200th Anniversary of the abolition of the British slave trade
Scott Horton writes on Balkinization: Two Hundred Years Ago Today, the Global Campaign for Human Rights Achieved Its First Victory ... Today the cause of universal human rights celebrates an important anniversary. On this day two hundred years ago, the Parliament at Westminster voted an act for the abolition of the slave trade. A few decades later, Parliament also voted the manumission of slaves throughout the British Empire. By that time, in the 1830's, the trafficking in slaves was viewed as a jus cogens crime by legal scholars around the world and the global movement to abolish slavery altogether was well launched.

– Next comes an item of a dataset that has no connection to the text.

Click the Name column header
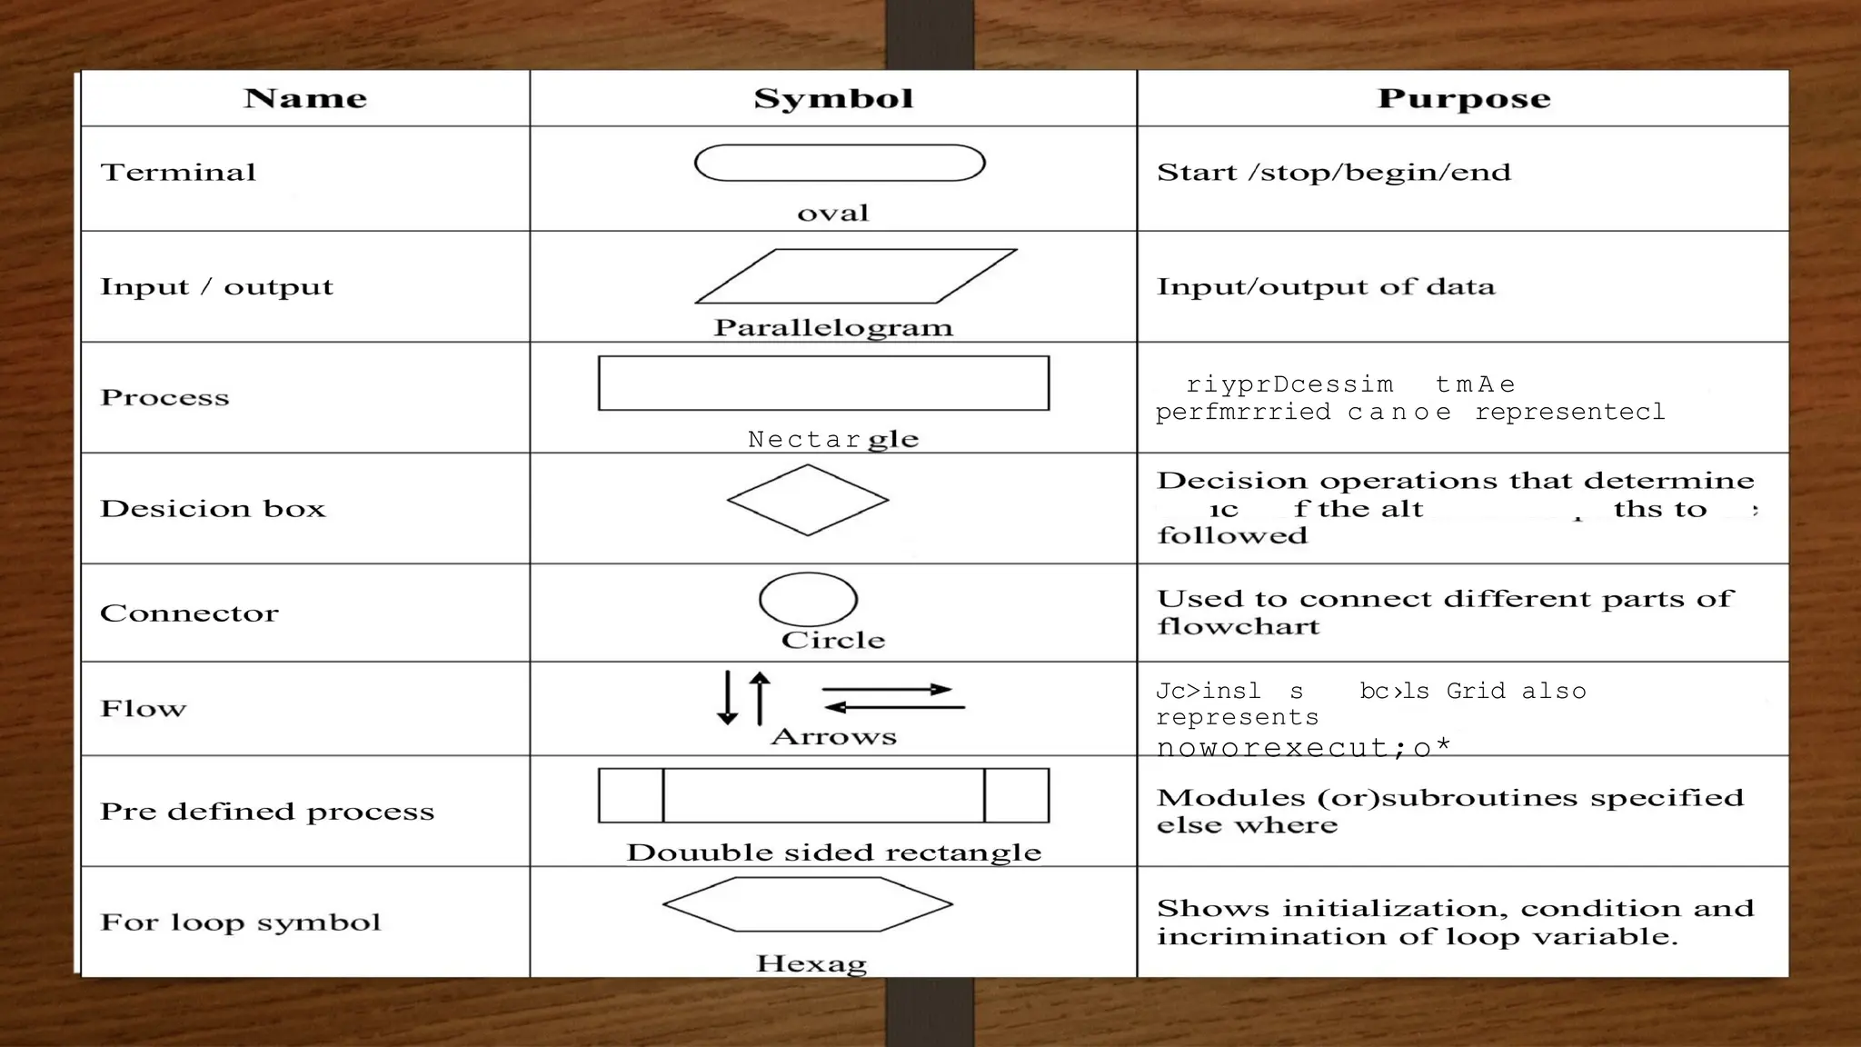coord(305,98)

Charting the origins of the modern human rights movement is an exercise in an uncertain and problematic geography, but if we follow it back along its swiftest channels to its ultimate source, past the American Civil Rights movement, the cause of voting rights for women, the great American abolitionist movement of the first half of the nineteenth century, we inevitably come to William Wilberforce and his sisters and brethren who launched the effort to ban the slave trade. Of course there were the French and American Revolutions with their call for the rights of man; there was Jean-Jacques Rousseau's theory of social contract and Immanuel Kant's conceptualization of a philosophy of right. These things have their vital role. -- Balkinization
Wilberforce is remembered on 30 July each year in the Episcopal Church. On that day, the prayer is "Let your continual mercy, O Lord, enkindle in your Church the never-failing gift of love, that, following the example of your servant William Wilberforce, we may have grace to defend the children of the poor, and maintain the cause of those who have no helper; for the sake of him who gave his life for us, your Son our Savior Jesus Christ, who lives and reigns with you and the Holy Spirit, one God, now and for ever." Whether they are Christians or not, that is what civil rights lawyers do and should be doing: defending the children of the poor, and maintaining the cause of those who have no helper.